WORK TASK>
From the records below, output exactly the lines starting at the line with "Image resolution: width=1031" and ending at the line with "Given: Open the", both of them included, but no pictures.

RECORDED INFORMATION>
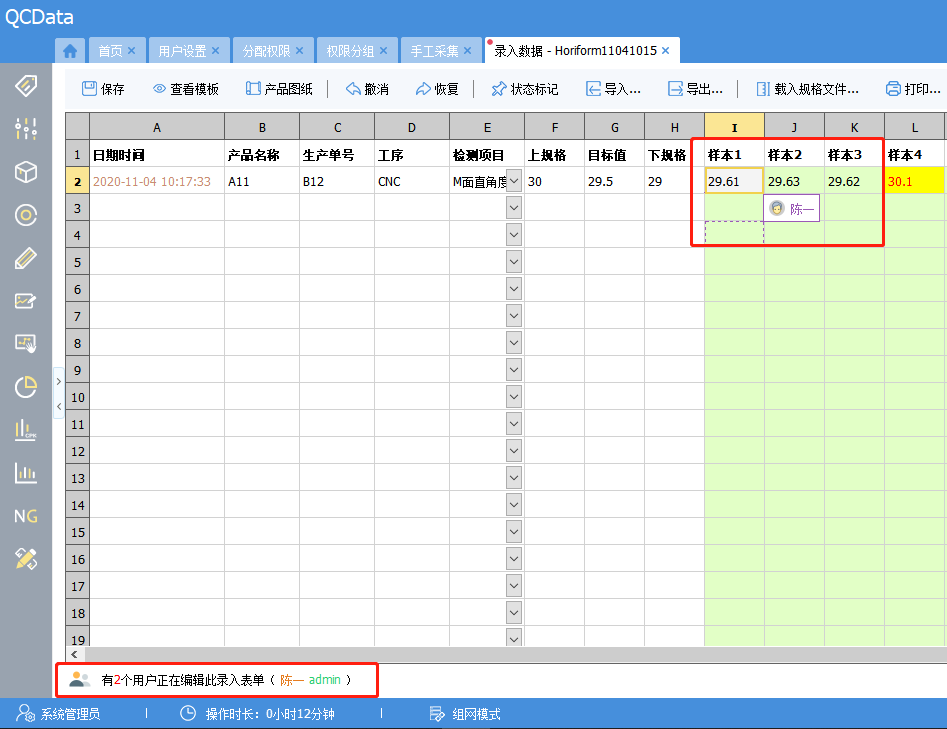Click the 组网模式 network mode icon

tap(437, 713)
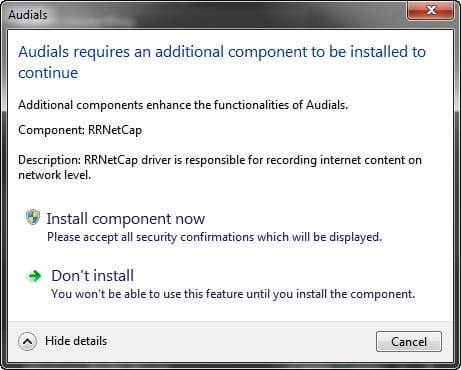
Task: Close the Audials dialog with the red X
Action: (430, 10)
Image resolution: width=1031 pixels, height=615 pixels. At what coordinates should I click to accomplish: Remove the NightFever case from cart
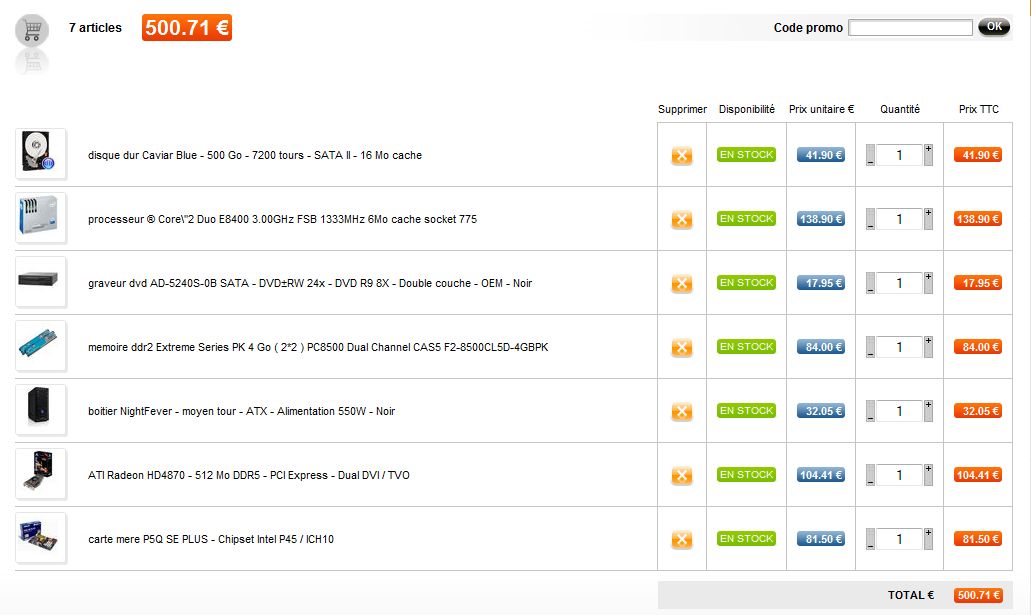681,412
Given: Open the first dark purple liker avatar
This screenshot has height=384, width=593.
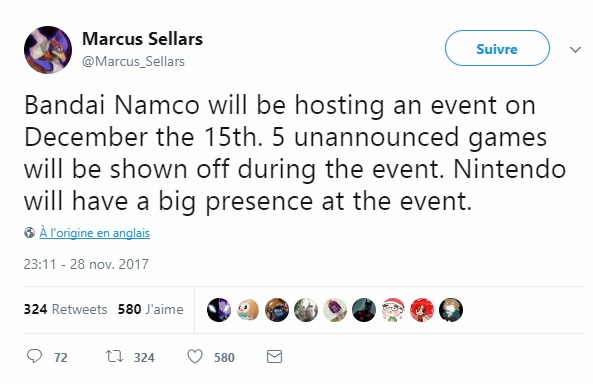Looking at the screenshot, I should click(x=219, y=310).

* * *

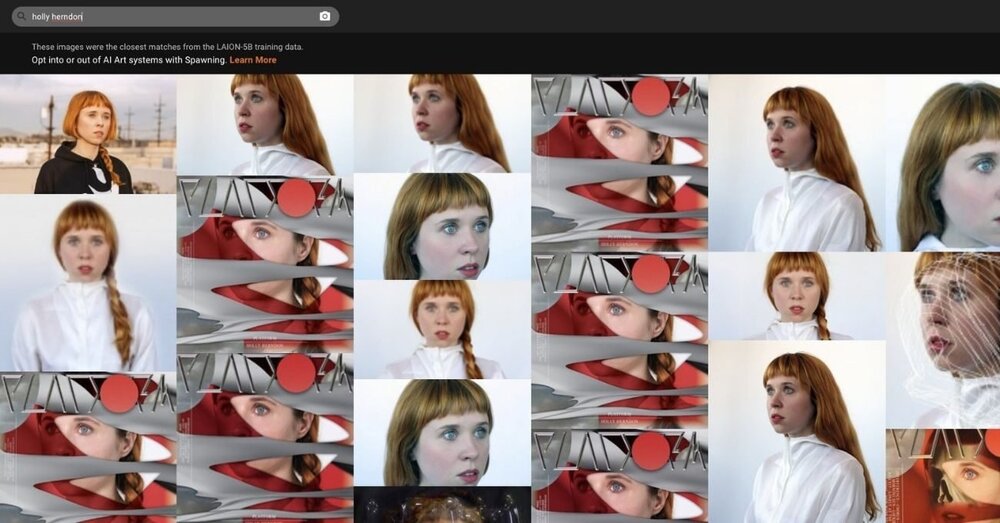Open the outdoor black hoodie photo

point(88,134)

YOUR RESPONSE>
Image resolution: width=1031 pixels, height=615 pixels. At what coordinates should I click to accomplish: Remove the NightFever case from cart
681,412
Given: Open the first dark purple liker avatar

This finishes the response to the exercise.